SAFETY LAYER 3 — Communications Watchdog

If wireless signal is lost for more than 2 seconds

(TX battery dies, glasses removed, out of range)

— motors stop automatically.

This prevents runaway wheelchair.


SAFETY LAYER 4 — Hardware Emergency Stop

Physical push button on the glasses frame.

Short press = immediate motor stop anytime.

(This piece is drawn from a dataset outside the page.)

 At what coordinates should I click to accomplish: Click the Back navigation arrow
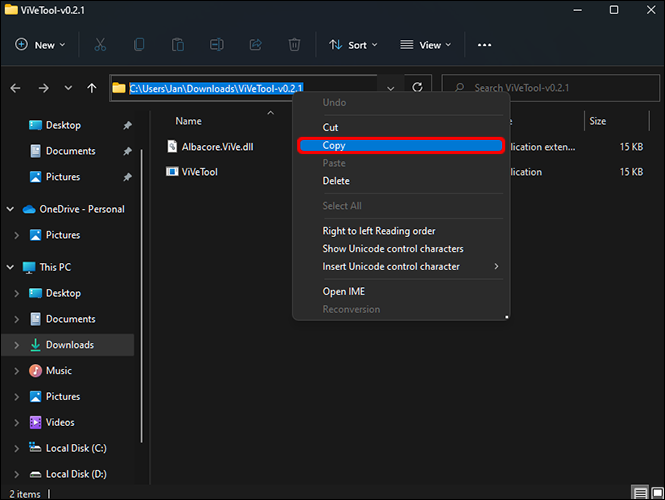[x=15, y=88]
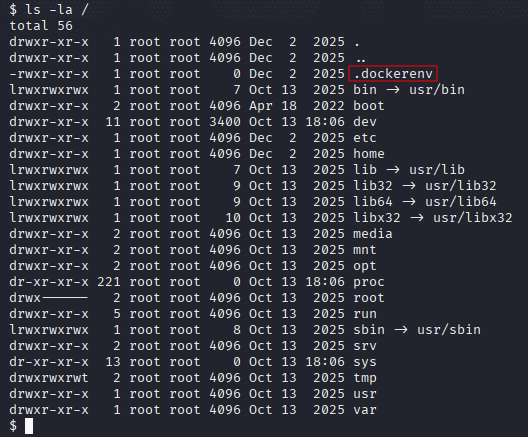Screen dimensions: 528x437
Task: Click the 'root' directory name in listing
Action: 369,298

System starts DISABLED — user must button-press

to enable before any movement is possible.


TURN SAFETY:

Turns are limited to 25% speed.

Turns auto-stop after 300ms.

This prevents full circle spinning from

a single turn command.


LED STATUS GUIDE:

OFF = Not connected

FAST BLINK = Connected, waiting for enable / Fault

SOLID ON = Moving or Cruise mode active

How to Use EyeLink — User Guide

FIRST TIME SETUP:

1. Charge TX glasses via USB-C until LED turns green

2. Charge RX wheelchair via DC barrel jack

3. Slide ON switch on glasses

4. Flick ON switch on wheelchair

5. Wait 3 seconds for ESP-NOW connection

6. RX LED will fast-blink = connected, waiting

7. Long-press glasses button for 2 seconds to ENABLE

8. RX LED changes to slow-blink = ready to drive


DRIVING COMMANDS:


FORWARD:

- Tilt head forward and hold 350ms

- Double blink BOTH eyes together

- Chair moves forward at 50% speed


BACKWARD:

- Tilt head backward and hold 350ms

- Double blink BOTH eyes together

- Chair moves backward at 50% speed


TURN LEFT:

- Tilt head left and hold 350ms

- Double blink LEFT eye only

- Chair turns left (auto-stops after 300ms)

- Repeat for more turning


TURN RIGHT:

- Tilt head right and hold 350ms

- Double blink RIGHT eye only

- Chair turns right (auto-stops after 300ms)

- Repeat for more turning


STOP:

- Return head to center position

- Chair stops automatically


CRUISE MODE (straight corridor driving):

- Tilt head forward and hold 350ms

- Triple blink BOTH eyes

- Chair drives forward at 100% speed continuously

- Triple blink again to cancel cruise mode


EMERGENCY STOP:

- Short press the button on glasses

- Chair stops immediately from any state


DISABLE SYSTEM:

- press push button

- System locks — no movement possible

- press push button again to re-enable

Results, Challenges and Future Improvements

WHAT WORKS:

- Wireless ESP-NOW communication between

glasses and wheelchair — stable up to 10+ meters

- Eye blink detection with crosstalk filtering —

reliably distinguishes left eye, right eye,

and both eyes simultaneously

- Head tilt detection — accurately identifies

all 4 directions

- Obstacle detection stops chair within 20cm

- Emergency stop button works instantly

- Cruise mode works for straight-line driving

- Full rechargeable power on both units


CURRENT LIMITATIONS (Semi-Finished Prototype):

- Glasses wiring is exposed — needs a cleaner

3D printed housing in next version

- Wheelchair chassis is PVC board — needs

stronger material for real-world use

- Not yet tested on a real wheelchair frame —

currently a proof-of-concept drive unit

- IR sensors sensitive to strong sunlight —

needs shielding for outdoor use


CHALLENGES OVERCOME:

- IR crosstalk between two eye sensors —

solved with 5-40ms gap filter in firmware

- Accidental triggers from involuntary blinks —

solved with head-position + blink confirmation

- Uncontrolled spinning during turns —

solved with 300ms auto-stop at 25% speed

- Safety during wireless signal loss —

solved with 2-second communications watchdog


FUTURE IMPROVEMENTS:

- 3D printed glasses housing for clean wearable design

- OLED display on glasses for status feedback

- Universal mounting bracket for real wheelchairs

- Machine learning blink classifier for better accuracy

- Buzzer on wheelchair for audio obstacle warning

- Mobile app for calibration and settings


TOTAL COST: Under Rs 2500 (approximately $30 USD)

Commercial equivalent cost: Rs 4,00,000 - Rs 16,00,000


This project proves that life-changing assistive

technology can be built by anyone, anywhere,

with basic electronics skills and a small budget.